4. This is a loaded question because it presupposes that such a plan is even possible. Eradication of global poverty is pure fantasy simply because not all of us are willing to throw off the natural man and live under God’s law. To entertain such delusional visions represents a monumental waste of time and energy better expended simply trying to eradicate poverty one individual at a time.
I get very impatient with the argument that transfer payments have nothing to do with the command to be charitable to the poor because they do not involve a free will offering. It is not that this argument is necessarily wrong. I don’t think that people supporting transfer payments are being especially generous or virtuous. On the other hand, I have a hard time thinking that God’s command to care for the poor is focused exclusively on the virtue of the giver and has nothing to do with increasing the material well-being of the poor. Surely God cares about this, and it is a great good even if it is not accompanied by virrtue by the giver and perhaps comes with a bit of self-righteous hypocrisy by the policy wonks. Helping the poor is good. There may of course be other couterveiling arguments against transfer payments (such as that they are frequently counter productive, etc.).
One question on the numbers. Are they based on transfering local currencies into dollars and then measuring the inflation or are they tied to some index of purchasing power against a stable basket of goods priced in local markets? My understanding is that the tendency to compare national income levels by transposing to dollars frequently distorts the actual purchasing power of incomes. Just a methodological question.
On De Soto: I think that he makes an important point about informality. To the extent that the economy exists largely in the grey sector, there are huge limiting problems — ie access to international credit markets — and high transaction costs. Hence, I think that there is a lot of truth to his basic insight, namely that the poor need a real legal regime that works for them. Alas, I think that this is more complicated than simply providing people with legal title to real estate. That said, I am all in favor of lots of money poured into AIDS programs and anti-maleria programs provided that we have some way of knowing that this is where the funds are actually going.
On the methodological question, the numbers in my charts are based on purchasing power parity corrections, not on exchange rates or fiscal inflation. That is to say, they are based on adjustments for some basket of goods and services. Unfortunately, that basket differs from country to country; that’s why I used figures that were normalized within each country to show relative progress over time. These progress over time numbers are comparable both over time and across countries–as long as you keep in mind the fact that they measure relative change, not absolute poverty/wealth.
I think Paul has a sound point with respect to the political instability/economic deprivation linkage.

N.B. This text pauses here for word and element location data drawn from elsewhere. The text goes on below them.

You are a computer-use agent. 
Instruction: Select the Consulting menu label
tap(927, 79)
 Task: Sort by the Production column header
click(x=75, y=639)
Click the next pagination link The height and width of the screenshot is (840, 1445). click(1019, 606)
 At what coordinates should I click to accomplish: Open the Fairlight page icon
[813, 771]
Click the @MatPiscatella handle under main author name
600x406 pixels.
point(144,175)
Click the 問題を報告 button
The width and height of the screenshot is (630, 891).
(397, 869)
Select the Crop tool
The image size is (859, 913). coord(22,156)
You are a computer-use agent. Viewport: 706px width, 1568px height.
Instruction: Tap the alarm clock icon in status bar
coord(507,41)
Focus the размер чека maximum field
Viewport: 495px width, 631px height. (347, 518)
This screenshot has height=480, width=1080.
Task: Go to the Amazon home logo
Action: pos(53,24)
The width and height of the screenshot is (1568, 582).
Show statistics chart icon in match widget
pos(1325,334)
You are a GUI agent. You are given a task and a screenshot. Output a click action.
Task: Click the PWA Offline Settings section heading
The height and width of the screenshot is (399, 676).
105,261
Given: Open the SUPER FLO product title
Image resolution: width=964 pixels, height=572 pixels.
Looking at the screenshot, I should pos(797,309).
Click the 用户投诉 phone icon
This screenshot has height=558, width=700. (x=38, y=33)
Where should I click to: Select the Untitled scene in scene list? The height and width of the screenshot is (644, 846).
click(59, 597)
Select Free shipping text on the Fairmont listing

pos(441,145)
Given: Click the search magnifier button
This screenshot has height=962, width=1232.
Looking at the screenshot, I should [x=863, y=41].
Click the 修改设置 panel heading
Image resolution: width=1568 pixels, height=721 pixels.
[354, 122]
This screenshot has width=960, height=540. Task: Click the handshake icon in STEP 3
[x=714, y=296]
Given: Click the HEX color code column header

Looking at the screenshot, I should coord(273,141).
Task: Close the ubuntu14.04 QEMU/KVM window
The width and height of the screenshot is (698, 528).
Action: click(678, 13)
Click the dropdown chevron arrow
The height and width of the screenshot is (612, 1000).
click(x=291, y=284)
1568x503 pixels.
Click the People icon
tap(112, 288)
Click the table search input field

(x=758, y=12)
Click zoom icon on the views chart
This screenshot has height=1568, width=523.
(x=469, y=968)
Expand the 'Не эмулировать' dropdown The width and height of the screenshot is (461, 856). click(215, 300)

It’s a well-known social science fact that increased wealth does indeed correlate pretty closely with increased political stability (see discussion in this rather dense book: http://www.amazon.com/exec/obidos/tg/detail/-/0521793793/qid=1112234351/sr=8-1/ref=pd_csp_1/104-3485641-5799911?v=glance&s=books&n=507846).
On the other hand, it’s equally clear that total political instability (or bad institutions more generally) produces economic stagnation. On this point, the political economy work is so dense as to be impossible to briefly summarize. So this may well be an further aspect of the poverty trap: poor countries can’t be stable until they’re wealthy, and they can’t be wealthy until they’re stable. But I don’t think this lets anybody off the hook in terms of helping them; it just means that, like the World Bank and other international agencies, we need to think about helping improve governance as well as economic institutions.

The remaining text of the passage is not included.